When DD was born my MIL came without her weird husband because let's face it, he's annoying and I didn't want to be uncomfortable whipping out the boob as a FTM. That didn't go over well, but our house, our rules. Not only did MIL not follow our rules, but went behind our backs to break the rules on purpose. Her reasoning was, it's her grandchild and she doesn't get much time with her. They live out of state- thank goodness! While she was here she insisted on waking the baby to Skype with annoying husband, she would hog the baby from me, and the worst...she wanted to take naked pictures of my baby to show her husband what she looked like. Uhh...no way! Are you nuts?!? She thought I was crazy. After that visit we agreed that DD will never be left in their care. If you break our trust, that's it.

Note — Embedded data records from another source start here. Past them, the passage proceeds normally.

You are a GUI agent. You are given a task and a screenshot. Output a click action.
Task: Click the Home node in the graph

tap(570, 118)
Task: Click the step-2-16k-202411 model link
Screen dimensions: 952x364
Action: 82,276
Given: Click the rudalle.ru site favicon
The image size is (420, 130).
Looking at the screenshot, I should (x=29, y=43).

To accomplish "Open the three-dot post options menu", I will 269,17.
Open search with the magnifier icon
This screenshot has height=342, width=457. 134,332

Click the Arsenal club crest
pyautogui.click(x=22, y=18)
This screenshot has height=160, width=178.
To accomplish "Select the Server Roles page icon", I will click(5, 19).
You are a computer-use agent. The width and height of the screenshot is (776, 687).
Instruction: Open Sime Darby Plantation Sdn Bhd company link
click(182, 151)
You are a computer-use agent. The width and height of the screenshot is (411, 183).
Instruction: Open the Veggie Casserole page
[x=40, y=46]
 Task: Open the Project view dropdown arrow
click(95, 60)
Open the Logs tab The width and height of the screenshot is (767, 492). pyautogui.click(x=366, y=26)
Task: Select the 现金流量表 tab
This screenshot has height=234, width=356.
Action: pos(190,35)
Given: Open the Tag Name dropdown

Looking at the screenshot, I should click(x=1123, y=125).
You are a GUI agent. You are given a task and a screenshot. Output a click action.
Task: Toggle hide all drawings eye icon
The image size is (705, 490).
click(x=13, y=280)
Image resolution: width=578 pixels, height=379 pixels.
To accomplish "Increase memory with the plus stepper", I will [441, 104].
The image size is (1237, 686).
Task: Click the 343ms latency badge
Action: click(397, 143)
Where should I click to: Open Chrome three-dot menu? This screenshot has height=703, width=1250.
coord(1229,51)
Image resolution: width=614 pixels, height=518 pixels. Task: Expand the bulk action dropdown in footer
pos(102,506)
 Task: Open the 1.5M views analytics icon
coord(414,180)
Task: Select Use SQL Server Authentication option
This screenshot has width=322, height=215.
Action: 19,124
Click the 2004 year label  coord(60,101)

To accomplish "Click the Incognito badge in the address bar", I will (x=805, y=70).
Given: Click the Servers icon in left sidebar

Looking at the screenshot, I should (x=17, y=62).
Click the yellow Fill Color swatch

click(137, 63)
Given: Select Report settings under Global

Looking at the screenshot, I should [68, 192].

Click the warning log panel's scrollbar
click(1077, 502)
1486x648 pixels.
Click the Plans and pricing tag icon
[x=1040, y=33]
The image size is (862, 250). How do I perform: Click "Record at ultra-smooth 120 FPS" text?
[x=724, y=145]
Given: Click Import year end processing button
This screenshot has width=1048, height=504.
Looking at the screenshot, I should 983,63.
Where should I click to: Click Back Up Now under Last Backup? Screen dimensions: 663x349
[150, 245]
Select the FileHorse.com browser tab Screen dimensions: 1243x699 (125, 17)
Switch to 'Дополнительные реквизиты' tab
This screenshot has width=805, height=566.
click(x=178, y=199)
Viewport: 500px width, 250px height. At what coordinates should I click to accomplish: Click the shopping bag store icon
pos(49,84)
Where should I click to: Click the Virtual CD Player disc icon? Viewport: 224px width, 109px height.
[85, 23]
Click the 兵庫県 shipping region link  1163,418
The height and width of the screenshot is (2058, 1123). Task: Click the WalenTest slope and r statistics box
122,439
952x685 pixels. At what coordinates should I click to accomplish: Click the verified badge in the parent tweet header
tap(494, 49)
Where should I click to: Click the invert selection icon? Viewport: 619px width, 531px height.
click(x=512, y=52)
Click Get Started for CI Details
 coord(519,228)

fast forward... I Skype with MIL a few times a month in hopes she won't come to visit that often. So far, so good. Well, they are coming next month and instead of talking to me about it, she asks DH if they can babysit while they are here. He told her "we'll see." I think he should have said no. I don't care of I have to throw a fit, they will never have her alone. DH and I have already discussed keeping her in our room for sleeping instead of her room because we can't trust them to leave her alone. We've also talked about changing her in our room instead of the nursery so they can't follow me and take snapshots of naked baby. I just haven't figured out baths because I bathe her in the kitchen sink.
They've done some pretty weird and untrustworthy things before and I don't trust them with DD without me there. Would you allow them to babysit? I'm trying to get DH to tell them since he works too much, he wants to stay home with his baby instead of going out on a date with me. Honestly, if we wanted a date, we'd call my parents who live 20 min away. MIL just wants alone time with the baby. I say no. What do you say?
Re: Dreading November
she seems creepy. I wouldn't leave them alone.
About the baths, before they get there can you try to give LO a shower with one of you- that's what we do and it's so easy. Then, once they are here just do that for the few days.
Yep, blame it on being "an over-protective mom", they'll talk smack, but sounds like you don't care what they think anyway!
I'm going to shower with her in the bathroom. Currently, I put her in the RNP, give her a few toys, and enjoy my shower. Sometimes I time it so she'll fall asleep while I'm showering and then I have time to put makeup on and blow dry my hair.
How do you shower with a baby? Like logistically? I can't figure it out. : My other idea is to just wash her head everyday in the sink. She wears a helmet so I have to keep it clean. I've mastered the head wash with clothes on. Then I can just wipey bathe her for a few days. I'm also thinking of running her over to my parents and bathing her there. I know it's drastic but I need plans.
Always trust your gut, mama. If something doesn't feel right to you then it probably isn't. You are your lo's first line of defense so if someone...anyone...gets bent about your rules that's too bad. They'll get over it and if they don't, that ok too. So be it.